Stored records
------------
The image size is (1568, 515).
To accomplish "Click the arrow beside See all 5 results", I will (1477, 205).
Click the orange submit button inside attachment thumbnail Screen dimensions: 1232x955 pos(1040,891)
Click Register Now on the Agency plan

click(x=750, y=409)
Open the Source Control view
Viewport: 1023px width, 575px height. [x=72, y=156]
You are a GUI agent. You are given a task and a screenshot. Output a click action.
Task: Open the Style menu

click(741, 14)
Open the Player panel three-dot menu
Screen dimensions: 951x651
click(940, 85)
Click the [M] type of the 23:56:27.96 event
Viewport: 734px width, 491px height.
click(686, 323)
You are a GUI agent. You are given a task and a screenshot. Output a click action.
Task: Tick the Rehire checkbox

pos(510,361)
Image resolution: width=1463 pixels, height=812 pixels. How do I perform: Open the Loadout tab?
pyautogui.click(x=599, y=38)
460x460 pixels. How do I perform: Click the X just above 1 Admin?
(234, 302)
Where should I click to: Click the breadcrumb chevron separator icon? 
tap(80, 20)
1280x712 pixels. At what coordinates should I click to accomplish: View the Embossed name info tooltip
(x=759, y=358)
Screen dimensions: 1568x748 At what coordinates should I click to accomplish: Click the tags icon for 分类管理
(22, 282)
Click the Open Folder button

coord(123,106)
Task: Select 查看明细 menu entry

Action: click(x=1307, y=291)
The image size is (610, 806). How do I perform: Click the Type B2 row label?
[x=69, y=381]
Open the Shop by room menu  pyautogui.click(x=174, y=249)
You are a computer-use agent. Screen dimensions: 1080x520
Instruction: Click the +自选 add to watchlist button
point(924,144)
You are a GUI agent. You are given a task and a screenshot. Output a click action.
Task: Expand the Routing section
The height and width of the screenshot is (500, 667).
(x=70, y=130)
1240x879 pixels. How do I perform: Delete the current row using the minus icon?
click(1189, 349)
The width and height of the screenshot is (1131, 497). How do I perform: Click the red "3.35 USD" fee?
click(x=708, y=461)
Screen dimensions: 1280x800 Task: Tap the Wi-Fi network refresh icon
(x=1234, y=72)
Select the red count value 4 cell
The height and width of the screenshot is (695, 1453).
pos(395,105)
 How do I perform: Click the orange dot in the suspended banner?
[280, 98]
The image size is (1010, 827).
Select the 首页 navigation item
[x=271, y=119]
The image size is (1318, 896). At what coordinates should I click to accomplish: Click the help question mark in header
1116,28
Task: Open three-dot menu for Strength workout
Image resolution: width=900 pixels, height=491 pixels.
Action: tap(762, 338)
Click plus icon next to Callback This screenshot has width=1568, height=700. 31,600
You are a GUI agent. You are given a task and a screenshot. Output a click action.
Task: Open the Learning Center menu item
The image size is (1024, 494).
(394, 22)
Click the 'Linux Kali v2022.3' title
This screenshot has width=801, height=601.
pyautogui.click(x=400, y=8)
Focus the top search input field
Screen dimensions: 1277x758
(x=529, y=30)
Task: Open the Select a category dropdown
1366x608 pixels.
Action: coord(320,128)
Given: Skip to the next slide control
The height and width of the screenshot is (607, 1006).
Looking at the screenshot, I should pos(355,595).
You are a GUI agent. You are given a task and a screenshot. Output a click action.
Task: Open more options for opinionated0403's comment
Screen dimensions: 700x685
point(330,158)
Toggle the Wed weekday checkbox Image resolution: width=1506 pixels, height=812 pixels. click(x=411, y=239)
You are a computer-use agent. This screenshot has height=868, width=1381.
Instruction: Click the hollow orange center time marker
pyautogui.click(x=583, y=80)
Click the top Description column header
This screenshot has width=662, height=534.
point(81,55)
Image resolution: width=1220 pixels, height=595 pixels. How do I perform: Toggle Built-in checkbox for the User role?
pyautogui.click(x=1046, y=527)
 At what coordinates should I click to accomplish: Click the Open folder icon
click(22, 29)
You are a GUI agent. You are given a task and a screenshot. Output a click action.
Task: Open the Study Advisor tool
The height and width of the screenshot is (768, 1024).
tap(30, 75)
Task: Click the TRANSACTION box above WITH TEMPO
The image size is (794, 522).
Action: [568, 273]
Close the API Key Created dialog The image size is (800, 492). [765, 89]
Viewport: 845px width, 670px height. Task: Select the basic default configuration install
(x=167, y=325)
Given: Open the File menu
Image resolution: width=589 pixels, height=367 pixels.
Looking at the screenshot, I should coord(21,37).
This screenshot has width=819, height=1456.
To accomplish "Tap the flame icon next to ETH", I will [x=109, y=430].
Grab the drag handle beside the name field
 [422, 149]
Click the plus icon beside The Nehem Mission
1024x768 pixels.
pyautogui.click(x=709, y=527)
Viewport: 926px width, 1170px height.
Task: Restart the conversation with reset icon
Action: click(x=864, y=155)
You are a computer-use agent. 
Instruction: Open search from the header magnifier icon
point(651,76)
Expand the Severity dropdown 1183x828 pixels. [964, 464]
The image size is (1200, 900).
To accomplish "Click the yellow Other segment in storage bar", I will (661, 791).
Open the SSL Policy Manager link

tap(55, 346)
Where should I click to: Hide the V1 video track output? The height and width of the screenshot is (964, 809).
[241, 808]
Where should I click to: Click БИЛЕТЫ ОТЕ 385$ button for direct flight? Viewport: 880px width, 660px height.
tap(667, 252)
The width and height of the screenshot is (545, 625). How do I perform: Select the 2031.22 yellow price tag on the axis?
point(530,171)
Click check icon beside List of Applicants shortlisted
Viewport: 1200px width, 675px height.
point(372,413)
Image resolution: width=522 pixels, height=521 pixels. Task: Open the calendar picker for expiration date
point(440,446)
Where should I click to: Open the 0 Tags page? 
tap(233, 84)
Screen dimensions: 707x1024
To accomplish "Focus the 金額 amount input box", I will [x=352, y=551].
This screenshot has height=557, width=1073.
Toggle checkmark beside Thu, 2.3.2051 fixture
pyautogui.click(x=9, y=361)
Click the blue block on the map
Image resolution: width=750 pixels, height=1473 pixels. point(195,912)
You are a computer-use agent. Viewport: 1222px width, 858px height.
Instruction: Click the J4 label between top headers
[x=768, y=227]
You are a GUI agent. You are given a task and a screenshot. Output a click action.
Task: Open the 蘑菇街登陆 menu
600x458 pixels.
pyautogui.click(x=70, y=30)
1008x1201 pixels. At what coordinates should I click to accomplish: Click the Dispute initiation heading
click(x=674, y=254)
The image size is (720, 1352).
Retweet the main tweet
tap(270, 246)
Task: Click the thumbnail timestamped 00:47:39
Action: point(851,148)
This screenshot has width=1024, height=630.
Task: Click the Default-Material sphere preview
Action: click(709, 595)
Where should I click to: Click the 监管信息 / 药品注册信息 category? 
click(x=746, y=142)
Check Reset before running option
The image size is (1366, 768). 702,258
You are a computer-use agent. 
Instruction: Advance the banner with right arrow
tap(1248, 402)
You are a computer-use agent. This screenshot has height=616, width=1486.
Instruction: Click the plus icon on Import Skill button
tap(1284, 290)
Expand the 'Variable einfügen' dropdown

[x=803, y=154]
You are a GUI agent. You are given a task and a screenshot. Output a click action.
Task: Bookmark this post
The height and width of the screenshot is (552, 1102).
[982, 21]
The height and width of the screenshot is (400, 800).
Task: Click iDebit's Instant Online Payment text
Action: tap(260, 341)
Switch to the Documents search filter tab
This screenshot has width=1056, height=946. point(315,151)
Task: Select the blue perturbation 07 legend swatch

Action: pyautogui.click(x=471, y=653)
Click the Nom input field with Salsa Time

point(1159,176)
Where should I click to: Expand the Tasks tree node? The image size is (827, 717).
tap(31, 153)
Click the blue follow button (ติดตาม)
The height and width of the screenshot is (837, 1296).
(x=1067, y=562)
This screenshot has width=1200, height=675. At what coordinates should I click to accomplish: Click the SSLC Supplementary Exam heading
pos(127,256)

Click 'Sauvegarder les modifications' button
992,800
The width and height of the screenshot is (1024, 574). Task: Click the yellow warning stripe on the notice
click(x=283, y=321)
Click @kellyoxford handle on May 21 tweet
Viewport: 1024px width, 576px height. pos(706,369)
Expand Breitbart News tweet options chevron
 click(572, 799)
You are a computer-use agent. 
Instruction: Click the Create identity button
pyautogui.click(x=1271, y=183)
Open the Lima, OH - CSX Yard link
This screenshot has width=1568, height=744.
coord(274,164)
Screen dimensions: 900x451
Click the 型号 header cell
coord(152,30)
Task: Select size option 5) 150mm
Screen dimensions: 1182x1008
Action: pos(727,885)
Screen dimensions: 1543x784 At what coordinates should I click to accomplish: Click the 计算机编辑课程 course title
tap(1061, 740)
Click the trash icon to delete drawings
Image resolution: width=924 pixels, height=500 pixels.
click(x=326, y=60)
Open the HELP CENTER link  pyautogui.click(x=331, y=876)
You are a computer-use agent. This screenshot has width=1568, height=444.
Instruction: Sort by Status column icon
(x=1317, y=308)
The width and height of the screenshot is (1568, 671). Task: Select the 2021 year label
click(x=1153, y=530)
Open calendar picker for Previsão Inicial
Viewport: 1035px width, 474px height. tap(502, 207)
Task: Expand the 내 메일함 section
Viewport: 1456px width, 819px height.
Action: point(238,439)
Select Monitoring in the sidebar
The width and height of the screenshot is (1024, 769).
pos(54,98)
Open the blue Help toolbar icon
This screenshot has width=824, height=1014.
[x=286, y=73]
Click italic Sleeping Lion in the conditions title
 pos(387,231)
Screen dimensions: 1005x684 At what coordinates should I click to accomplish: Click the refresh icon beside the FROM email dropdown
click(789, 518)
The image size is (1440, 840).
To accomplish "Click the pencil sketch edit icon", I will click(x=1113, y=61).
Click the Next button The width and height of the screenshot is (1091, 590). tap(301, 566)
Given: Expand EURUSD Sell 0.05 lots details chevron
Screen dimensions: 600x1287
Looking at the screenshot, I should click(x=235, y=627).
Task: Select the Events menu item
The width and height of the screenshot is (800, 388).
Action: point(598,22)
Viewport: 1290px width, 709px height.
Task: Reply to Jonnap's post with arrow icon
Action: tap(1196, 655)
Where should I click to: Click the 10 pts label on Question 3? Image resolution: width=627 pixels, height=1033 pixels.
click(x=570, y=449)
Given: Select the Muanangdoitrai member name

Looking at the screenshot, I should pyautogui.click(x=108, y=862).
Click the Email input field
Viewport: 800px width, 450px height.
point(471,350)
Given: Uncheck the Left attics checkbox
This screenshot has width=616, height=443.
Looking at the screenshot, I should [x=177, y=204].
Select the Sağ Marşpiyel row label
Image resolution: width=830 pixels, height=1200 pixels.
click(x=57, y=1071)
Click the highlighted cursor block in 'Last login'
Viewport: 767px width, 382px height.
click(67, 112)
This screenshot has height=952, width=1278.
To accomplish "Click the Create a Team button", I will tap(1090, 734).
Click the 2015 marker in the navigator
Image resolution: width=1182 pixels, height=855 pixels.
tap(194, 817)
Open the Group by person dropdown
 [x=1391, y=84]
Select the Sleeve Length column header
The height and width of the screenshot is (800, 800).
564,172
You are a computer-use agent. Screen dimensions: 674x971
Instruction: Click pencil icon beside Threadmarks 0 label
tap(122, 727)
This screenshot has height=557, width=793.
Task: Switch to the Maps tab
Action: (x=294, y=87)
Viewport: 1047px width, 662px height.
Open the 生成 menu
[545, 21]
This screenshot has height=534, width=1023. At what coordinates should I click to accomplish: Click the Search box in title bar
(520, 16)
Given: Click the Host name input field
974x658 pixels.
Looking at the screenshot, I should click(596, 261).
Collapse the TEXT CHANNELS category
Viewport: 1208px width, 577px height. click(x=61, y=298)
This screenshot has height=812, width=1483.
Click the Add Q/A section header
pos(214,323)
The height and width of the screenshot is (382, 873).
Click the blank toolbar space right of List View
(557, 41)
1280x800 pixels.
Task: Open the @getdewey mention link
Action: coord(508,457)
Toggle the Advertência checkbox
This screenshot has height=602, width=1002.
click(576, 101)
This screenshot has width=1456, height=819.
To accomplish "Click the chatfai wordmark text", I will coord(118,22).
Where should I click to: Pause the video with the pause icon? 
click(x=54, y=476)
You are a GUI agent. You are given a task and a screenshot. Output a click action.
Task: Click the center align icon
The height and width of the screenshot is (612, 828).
------------
**TASK STATEMENT**
Could you copy every line from the records that mentions the word "three"?

**EXERCISE SOLUTION**
Open the Player panel three-dot menu
Task: Open three-dot menu for Strength workout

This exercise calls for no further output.